Más allá de ser inspiradora de otras artes, la música también es refugio y tabla de salvación. Lo ha sido para Ramón Andrés, que acaba de ganar el Premio Nacional de Ensayo por su obra Filosofía y consuelo de la música (Acantilado), que confiesa que nació en un hogar donde todo fue discordia: “Mi padre era violinista aficionado, y mi hermana estudiaba canto. Apenas con cuatro años sentí que la música me salvaba de aquel violento caos. Era un contraste liberador. Nunca me he separado de ella. La música ha sido mi hospicio.

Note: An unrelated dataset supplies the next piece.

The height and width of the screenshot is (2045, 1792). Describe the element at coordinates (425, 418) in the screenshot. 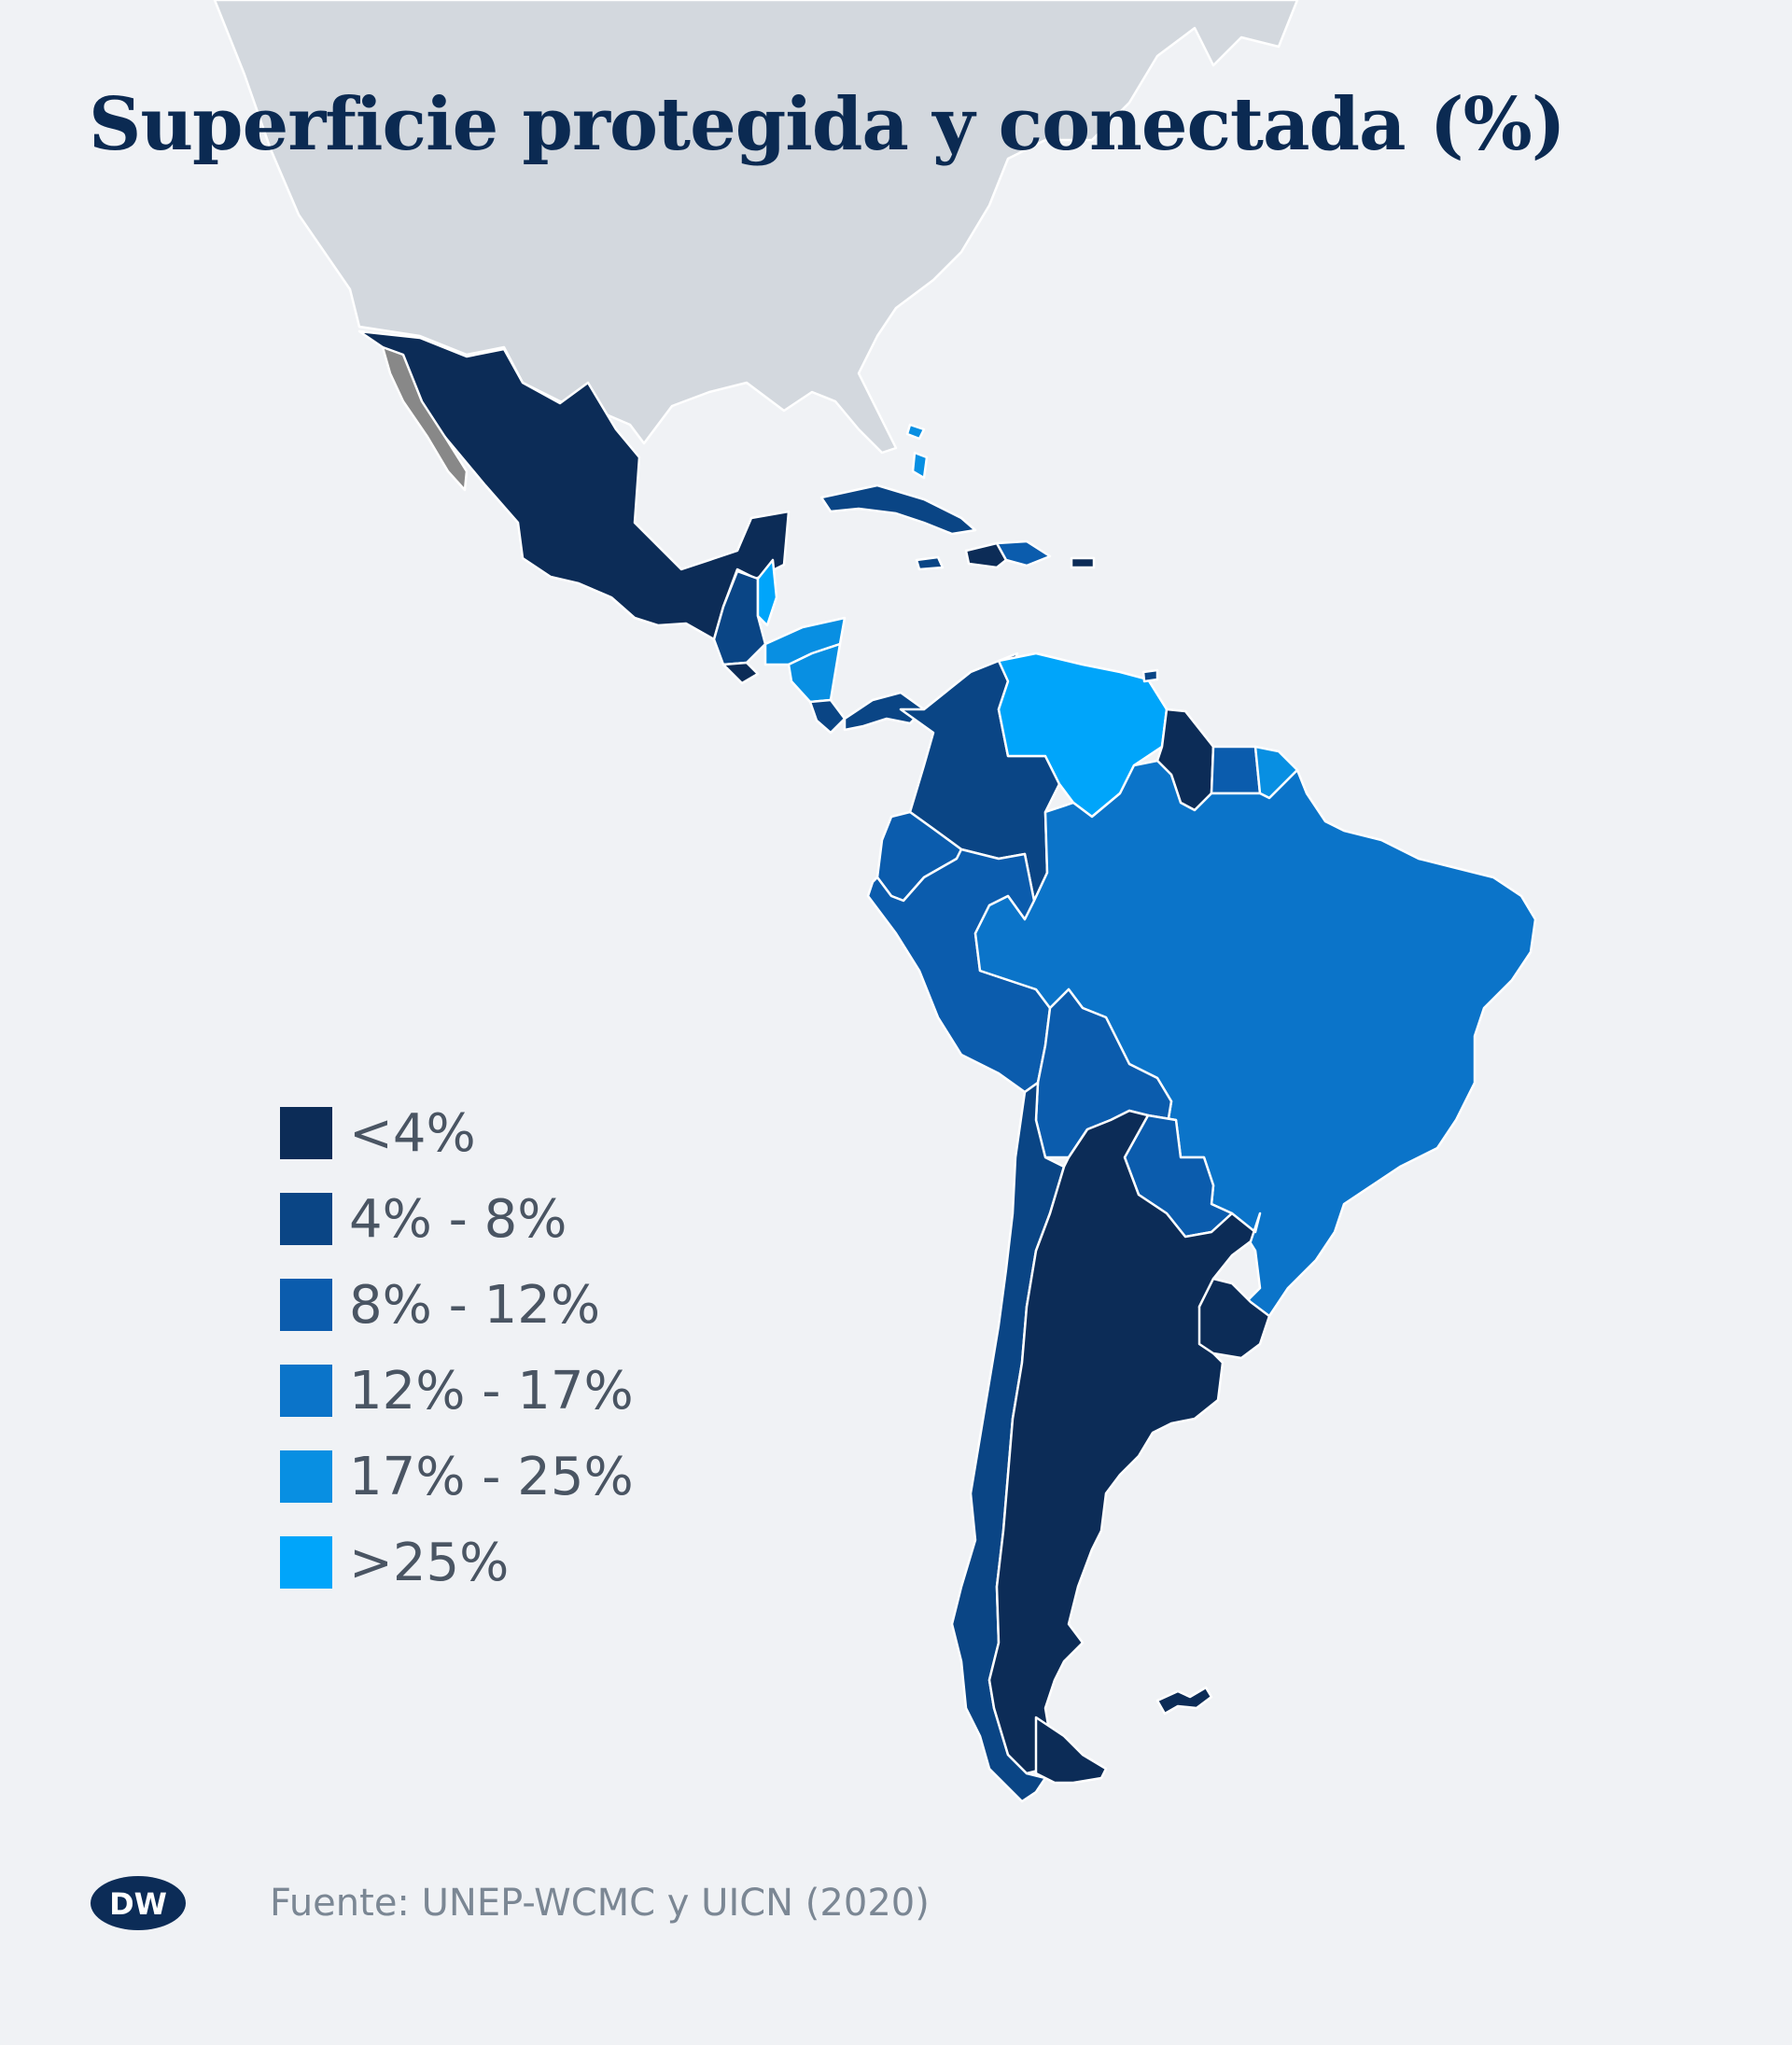

I see `region-mexico-baja` at that location.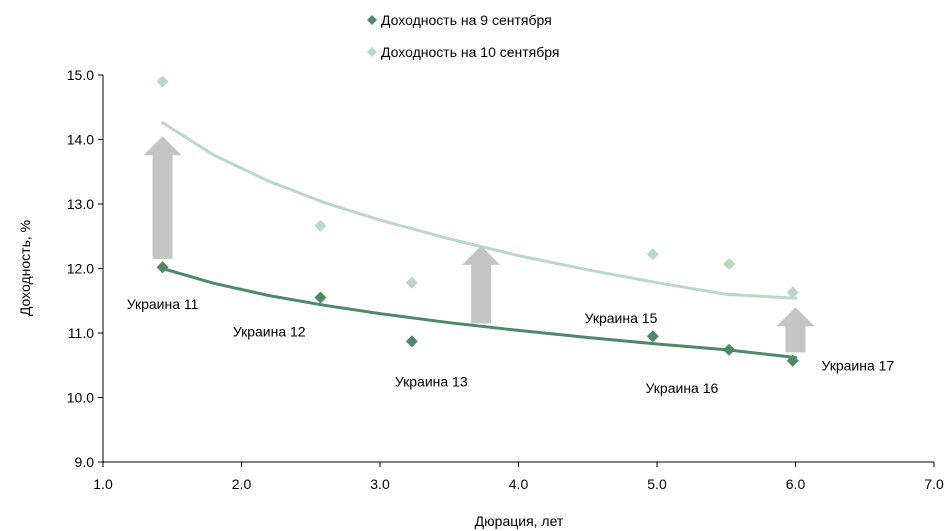 Image resolution: width=950 pixels, height=531 pixels. What do you see at coordinates (81, 333) in the screenshot?
I see `y-tick-label: 11.0` at bounding box center [81, 333].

Estudiar música y escribir era lo único que me interesaba, y este impulso me ha traído hasta aquí”. Durante una década fue músico profesional, pero en 1984 la dejó para dedicarse a la escritura: “En realidad, nunca he dejado la música, me acompaña día a día, escribo sobre ella, la pienso, se lo debo todo; es mi sanación”.

Por qué la música despierta en los niños y adolescentes sensaciones o sentimientos aún no vividos es un misterio. Lo explica así Alex Ross, crítico musical de The New Yorker y autor de libros como El ruido eterno: escuchar al siglo XX a través de la música o el reciente Wagner. Arte y política a la sombra de la música (Seix Barral): “Escuchar música es una especie de trance: la parte más cognitiva se relaja y queda en un segundo plano. Los sonidos nos hablan en un lenguaje que te guía por tu yo interior y te lleva a sensaciones, ideas y sentimientos desconocidos”. Como querer trasladar esa experiencia a la escritura de libros.